» Element and text location data:
▬▬▬▬▬▬

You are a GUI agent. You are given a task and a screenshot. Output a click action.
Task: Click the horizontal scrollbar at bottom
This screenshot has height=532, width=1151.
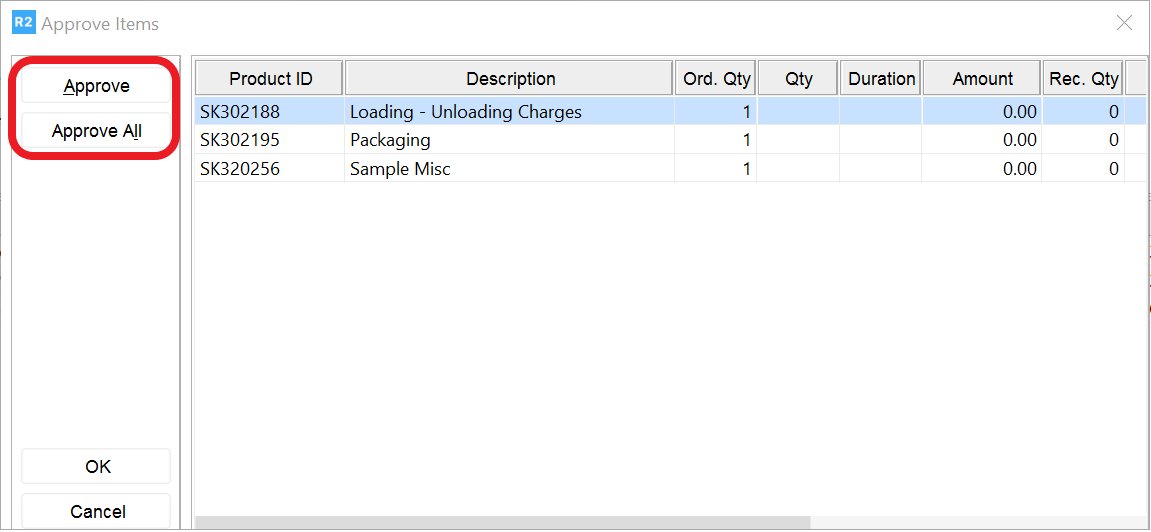(502, 522)
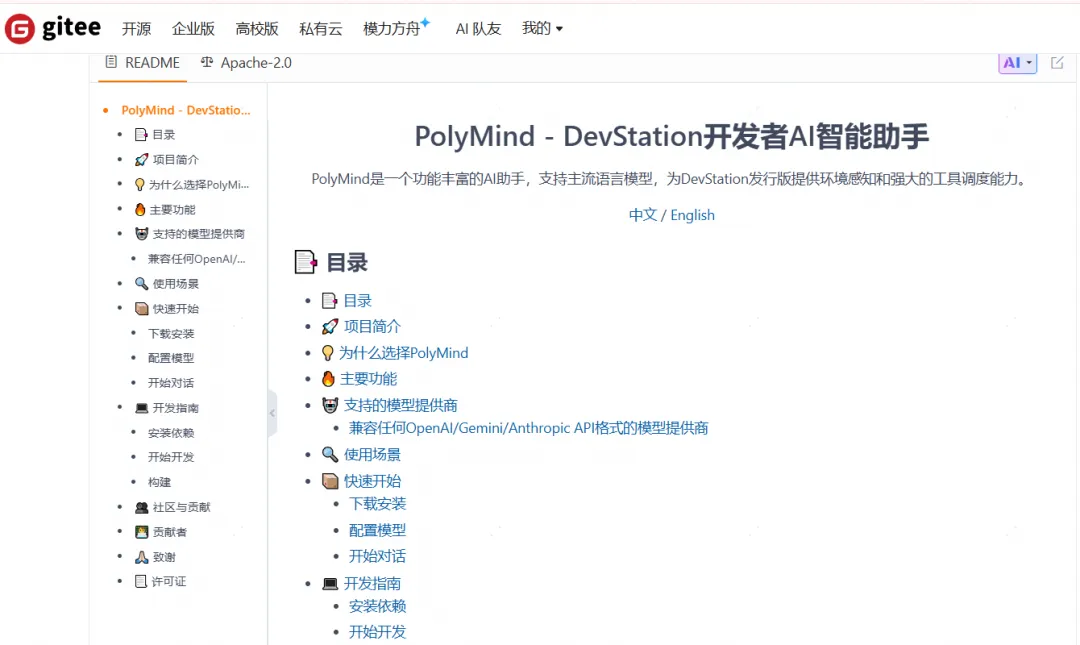Select 社区与贡献 in the sidebar outline

pyautogui.click(x=181, y=507)
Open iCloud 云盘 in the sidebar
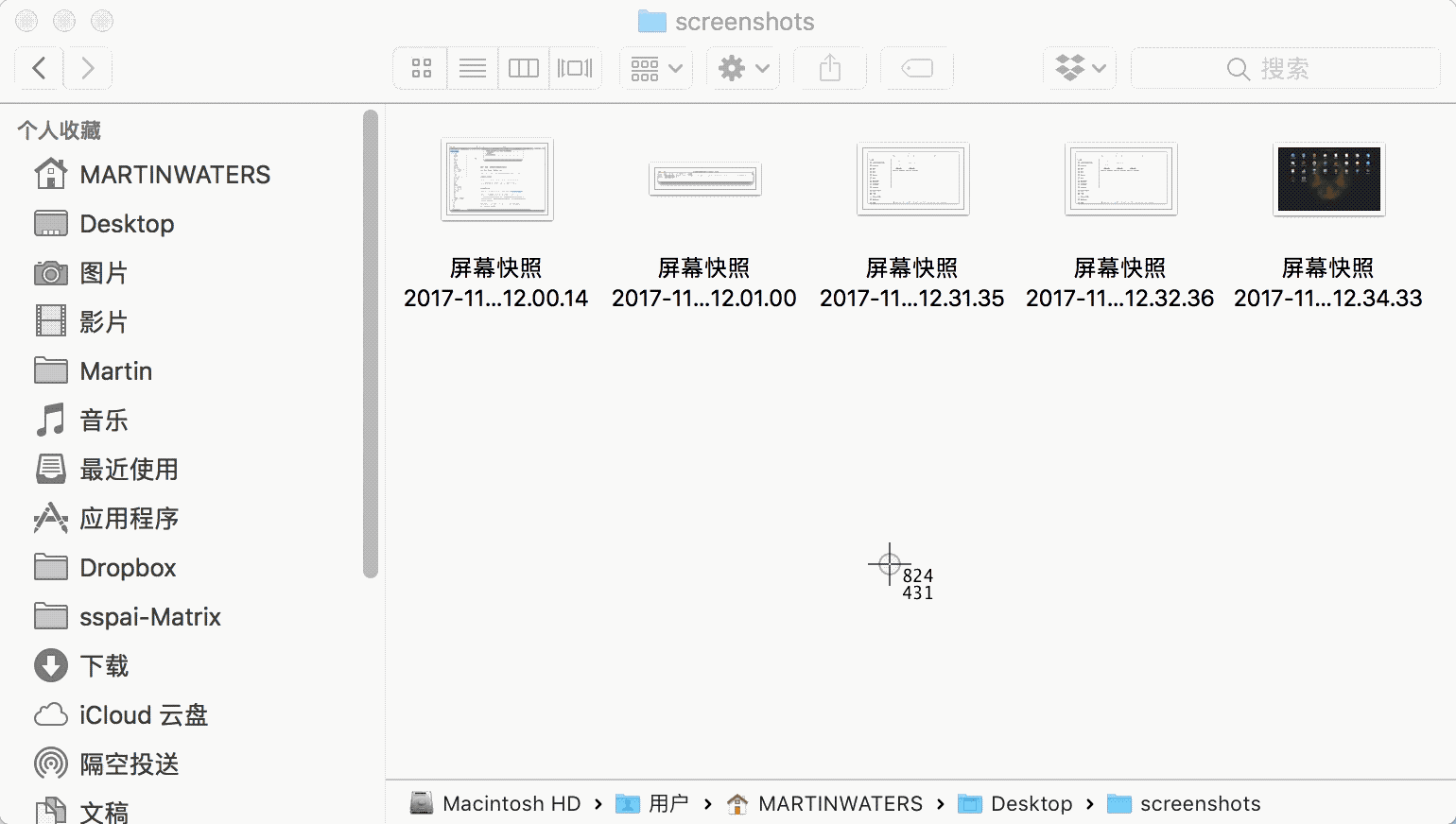The width and height of the screenshot is (1456, 824). (143, 715)
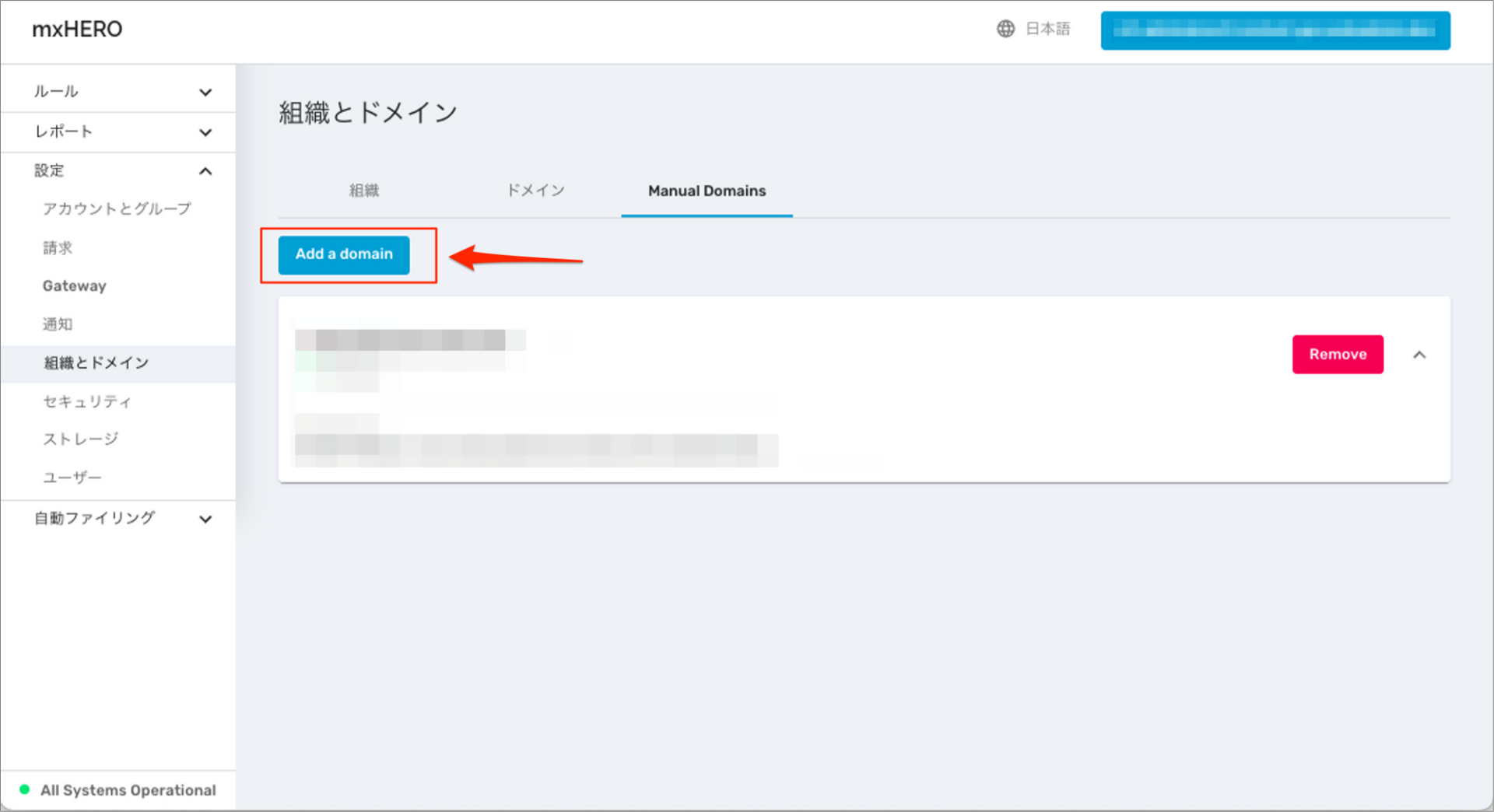Collapse the ルール section
The image size is (1494, 812).
[118, 90]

▬▬▬▬▬▬

» What is expected:
Convert the lines of these records into a numbered list, dropping any blank lines and leaving the pictures out of the answer.

» Exercise output:
1. You are a GUI agent. You are given a task and a screenshot. Output a click action.
2. Task: Click the horizontal scrollbar at bottom
3. This screenshot has height=532, width=1151.
4. (502, 522)
5. Select 社区与贡献 in the sidebar outline
6. pyautogui.click(x=181, y=507)
7. Open iCloud 云盘 in the sidebar
8. The width and height of the screenshot is (1456, 824). (143, 715)
9. Collapse the ルール section
10. The image size is (1494, 812).
11. [118, 90]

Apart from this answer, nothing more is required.